-- EXERCISE GOAL --
Report all lines in the records that hold the string "heading".

-- DATA EXTRACTS --
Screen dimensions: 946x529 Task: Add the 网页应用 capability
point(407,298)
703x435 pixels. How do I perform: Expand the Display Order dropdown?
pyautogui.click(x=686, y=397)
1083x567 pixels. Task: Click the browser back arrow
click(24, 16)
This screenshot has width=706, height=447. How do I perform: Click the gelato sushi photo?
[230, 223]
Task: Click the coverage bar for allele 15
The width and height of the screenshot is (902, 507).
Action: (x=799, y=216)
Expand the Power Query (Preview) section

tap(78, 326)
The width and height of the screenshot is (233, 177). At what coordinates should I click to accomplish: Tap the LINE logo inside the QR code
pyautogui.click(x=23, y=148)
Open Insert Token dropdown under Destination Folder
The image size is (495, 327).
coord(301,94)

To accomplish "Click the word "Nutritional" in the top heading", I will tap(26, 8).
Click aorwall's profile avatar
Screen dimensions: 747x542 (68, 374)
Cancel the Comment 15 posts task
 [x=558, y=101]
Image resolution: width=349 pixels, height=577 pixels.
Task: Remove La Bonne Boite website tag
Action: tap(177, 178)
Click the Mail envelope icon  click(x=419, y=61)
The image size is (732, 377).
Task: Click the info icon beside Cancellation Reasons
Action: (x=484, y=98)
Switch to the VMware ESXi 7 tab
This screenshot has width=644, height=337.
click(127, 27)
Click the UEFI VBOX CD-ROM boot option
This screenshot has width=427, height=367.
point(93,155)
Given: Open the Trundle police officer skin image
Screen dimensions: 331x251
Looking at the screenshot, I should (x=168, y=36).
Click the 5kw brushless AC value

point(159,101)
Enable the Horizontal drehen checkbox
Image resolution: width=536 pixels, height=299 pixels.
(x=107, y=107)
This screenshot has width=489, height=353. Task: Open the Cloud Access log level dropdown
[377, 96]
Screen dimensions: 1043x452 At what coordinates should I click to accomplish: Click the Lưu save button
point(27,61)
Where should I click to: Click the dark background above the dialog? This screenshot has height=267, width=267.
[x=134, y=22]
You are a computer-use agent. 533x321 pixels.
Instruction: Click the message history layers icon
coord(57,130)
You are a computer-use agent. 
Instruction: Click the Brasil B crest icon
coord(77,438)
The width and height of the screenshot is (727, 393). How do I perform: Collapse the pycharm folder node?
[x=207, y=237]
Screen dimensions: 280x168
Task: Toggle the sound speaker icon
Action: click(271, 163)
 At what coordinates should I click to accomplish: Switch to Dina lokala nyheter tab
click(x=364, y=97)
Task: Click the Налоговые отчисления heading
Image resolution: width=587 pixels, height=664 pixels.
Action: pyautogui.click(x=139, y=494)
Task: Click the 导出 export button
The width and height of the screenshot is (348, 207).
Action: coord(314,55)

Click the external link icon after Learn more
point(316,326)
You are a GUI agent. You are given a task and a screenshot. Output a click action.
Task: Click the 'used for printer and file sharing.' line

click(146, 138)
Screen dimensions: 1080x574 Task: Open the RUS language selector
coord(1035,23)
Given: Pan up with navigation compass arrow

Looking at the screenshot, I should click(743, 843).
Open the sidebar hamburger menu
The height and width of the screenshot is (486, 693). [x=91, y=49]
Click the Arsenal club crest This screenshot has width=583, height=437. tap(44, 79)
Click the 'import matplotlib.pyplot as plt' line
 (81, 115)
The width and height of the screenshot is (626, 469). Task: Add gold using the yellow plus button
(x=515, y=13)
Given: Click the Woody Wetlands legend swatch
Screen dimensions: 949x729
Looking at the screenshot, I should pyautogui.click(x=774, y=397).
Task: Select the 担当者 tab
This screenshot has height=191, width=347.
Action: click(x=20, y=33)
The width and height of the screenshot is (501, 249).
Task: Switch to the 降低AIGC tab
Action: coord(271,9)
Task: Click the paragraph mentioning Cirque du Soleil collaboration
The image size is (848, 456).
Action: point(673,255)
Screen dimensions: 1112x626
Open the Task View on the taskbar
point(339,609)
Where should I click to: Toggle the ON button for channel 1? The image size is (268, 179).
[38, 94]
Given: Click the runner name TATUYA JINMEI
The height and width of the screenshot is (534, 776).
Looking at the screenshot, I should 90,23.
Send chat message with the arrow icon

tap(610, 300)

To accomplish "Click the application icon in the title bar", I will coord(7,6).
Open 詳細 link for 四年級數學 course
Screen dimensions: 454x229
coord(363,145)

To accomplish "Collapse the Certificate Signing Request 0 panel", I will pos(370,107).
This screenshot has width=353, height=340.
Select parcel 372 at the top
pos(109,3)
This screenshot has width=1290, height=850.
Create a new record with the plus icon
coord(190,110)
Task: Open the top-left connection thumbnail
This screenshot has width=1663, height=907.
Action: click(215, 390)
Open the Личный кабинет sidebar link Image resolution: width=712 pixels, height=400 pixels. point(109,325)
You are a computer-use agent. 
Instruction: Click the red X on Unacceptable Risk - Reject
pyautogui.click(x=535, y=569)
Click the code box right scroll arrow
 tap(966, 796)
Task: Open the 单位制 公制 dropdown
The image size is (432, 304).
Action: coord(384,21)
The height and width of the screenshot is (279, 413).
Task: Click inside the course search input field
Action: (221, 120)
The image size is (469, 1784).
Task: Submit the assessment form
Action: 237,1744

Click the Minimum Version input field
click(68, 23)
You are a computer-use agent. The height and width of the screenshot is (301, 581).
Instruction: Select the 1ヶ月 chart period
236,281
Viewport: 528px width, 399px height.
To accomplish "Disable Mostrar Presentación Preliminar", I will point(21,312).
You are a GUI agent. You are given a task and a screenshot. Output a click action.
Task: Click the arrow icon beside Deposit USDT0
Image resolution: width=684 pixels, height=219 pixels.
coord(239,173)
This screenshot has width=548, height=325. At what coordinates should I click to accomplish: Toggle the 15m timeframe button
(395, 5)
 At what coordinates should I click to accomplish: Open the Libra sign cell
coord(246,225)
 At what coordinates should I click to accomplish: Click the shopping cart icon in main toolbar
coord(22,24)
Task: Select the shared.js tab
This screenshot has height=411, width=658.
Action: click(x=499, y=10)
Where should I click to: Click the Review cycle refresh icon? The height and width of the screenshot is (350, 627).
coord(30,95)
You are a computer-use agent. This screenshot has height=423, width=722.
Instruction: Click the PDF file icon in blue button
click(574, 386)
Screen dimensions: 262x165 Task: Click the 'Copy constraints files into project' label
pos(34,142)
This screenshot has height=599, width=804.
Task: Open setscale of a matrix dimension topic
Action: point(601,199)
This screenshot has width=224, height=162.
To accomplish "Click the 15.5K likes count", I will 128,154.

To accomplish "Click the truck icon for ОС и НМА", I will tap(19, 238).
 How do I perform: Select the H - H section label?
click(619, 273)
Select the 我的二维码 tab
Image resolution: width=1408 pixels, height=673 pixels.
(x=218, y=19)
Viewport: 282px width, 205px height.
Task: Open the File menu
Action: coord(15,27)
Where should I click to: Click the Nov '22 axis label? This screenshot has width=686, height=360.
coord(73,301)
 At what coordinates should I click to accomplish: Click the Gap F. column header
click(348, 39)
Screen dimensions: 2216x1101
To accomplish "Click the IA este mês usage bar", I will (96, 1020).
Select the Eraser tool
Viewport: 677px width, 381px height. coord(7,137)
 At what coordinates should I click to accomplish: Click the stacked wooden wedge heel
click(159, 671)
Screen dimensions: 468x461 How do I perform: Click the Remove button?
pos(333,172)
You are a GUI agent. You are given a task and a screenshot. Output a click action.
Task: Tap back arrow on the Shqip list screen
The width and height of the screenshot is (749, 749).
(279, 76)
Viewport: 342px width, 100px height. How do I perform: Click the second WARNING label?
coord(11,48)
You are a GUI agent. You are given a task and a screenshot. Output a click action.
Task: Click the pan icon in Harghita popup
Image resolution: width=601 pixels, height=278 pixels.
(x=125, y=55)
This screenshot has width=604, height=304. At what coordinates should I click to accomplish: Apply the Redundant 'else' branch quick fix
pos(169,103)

-- TASK OUTPUT --
To accomplish "Click the word "Nutritional" in the top heading", I will tap(26, 8).
Task: Click the Налоговые отчисления heading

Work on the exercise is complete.